Lorenzo's support for artists such as Leonardo da Vinci, Donatello, Sandro Botticelli, Domenico Ghirlandaio, Andrea del Verrocchio and Michelangelo Buonarroti was instrumental in the development of Florence as the epicenter of 15th century Renaissance Europe. Although his financial straits made it impossible for him to commission many works himself, he saw to it that they received commissions from other patrons. He was an artist of some note himself, writing much very fine poetry in his native Tuscan.
He also started the collection of books which became the Medici Library, and his agents retrieved from the East large numbers of previously unknown classical works, and he employed a large workshop to copy his books and diffuse their content across Europe. He supported the development of humanism through his circle of scholarly friends who studied Greek philosophers, and attempted to merge the ideas of Plato with Christianity.
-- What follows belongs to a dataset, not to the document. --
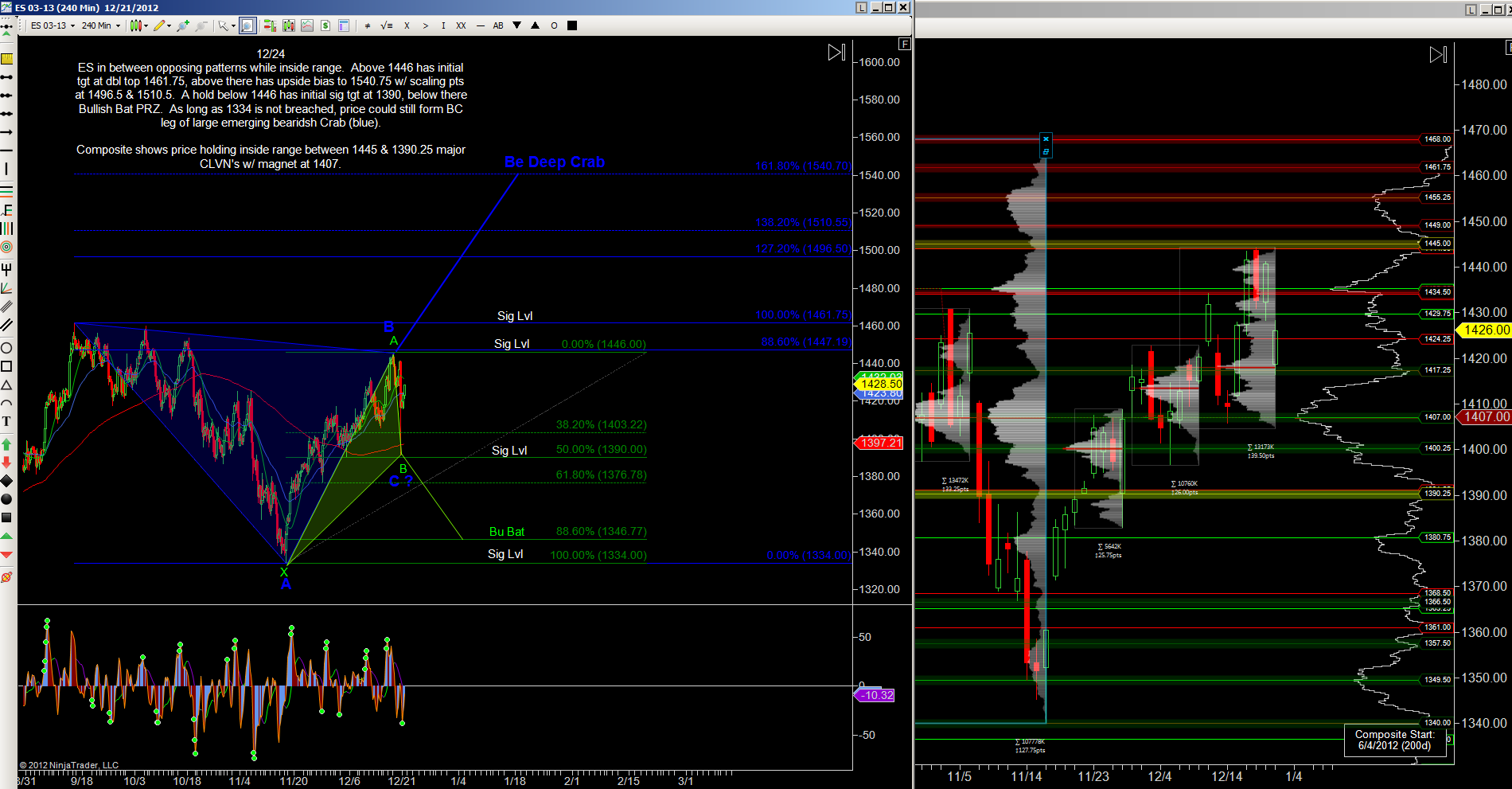Select the Fibonacci circle tool

click(x=6, y=248)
Toward the end of Lorenzo's life, Florence came under the spell of Savonarola, who believed that Christians had strayed too far into Greco-Roman culture. Oddly enough, Lorenzo played a role in bringing Savonarola to Florence, even though Savonarola disliked popular art and music - two things that Lorenzo admired.
Two of his sons later became powerful popes. His second son, Giovanni, became Pope Leo X, and his adopted son Giulio (who was the illegitimate son of his slain brother Giuliano) became Pope Clement VII.
Unfortunately, his first son and his political heir, Piero 'the Unfortunate' squandered his father's patrimony and brought down his father's dynasty in Florence. Another Medici, his brother Giovanni, restored it, but it was only made wholly secure again on the accession of a distant relative from a branch line of the family, Cosimo I de' Medici.
Lorenzo de' Medici died in 1492. He and his brother Giuliano are buried together in tomb in the Medici chapel in the Church of San Lorenzo which is ornamented with the Madonna and Child of Michelangelo.